3.- Como Hijos del Eterno debemos añorar lograr nuestra elevación espiritual para así poder revelar lo mejor que hay dentro de cada uno de nosotros.
4.- Cada acto que realicemos congruente con la instrucción de la Torá tiene un impacto directo en nuestra vida misma, experimentando justicia, de aquí la importancia de estudiar y aprender Torá: me da conciencia de como dirigir mi vida y afectar positivamente el universo entero, así nuestros frutos serán resultado de la obediencia a la Voluntad del Eterno. Un acto de bondad contribuye a que la creación sea mejor.
6.- En la vida, podemos heredar muchas cosas de nuestros antepasados: condiciones médicas, color de cabello, dinero. En el judaísmo se dice que también heredamos ADN espiritual. Cuando los Hijos de Elhim demuestran un carácter que va más allá de las expectativas humanas, eso queda arraigado por toda la eternidad. Ese código genético es heredado por cada uno de nosotros y por nuestra descendencia, otorgándonos el potencial innato de alcanzar esas alturas al poner en práctica sus mitzvot (mandamientos).
7.- Nuestra agonía al renunciar a algo que consideramos “merecemos o es nuestro derecho” es producto de un deseo de hacer lo correcto. Los actos de obediencia impactan en la vida de la persona misma, a los que le rodean, a su entorno, a su linaje y al universo entero.
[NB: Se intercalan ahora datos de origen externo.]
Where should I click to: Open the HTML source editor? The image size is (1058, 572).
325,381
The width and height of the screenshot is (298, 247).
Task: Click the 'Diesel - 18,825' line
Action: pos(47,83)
En todo tiempo es importante reflexionar acerca de las intenciones o motivaciones de nuestras acciones y considerar que todas tienen sus repercusiones. Necesitamos la guía de un Maestro de Torá para aplicar correctamente el principio Leshem shamaim (En nombre del Cielo).
Elijamos realizar actos de obediencia sujetos a la Voluntad de Hashem y “en nombre del Cielo” ya que seremos retribuidos bajo el principio espiritual “Midá Kenegued Midá” – Medida por medida.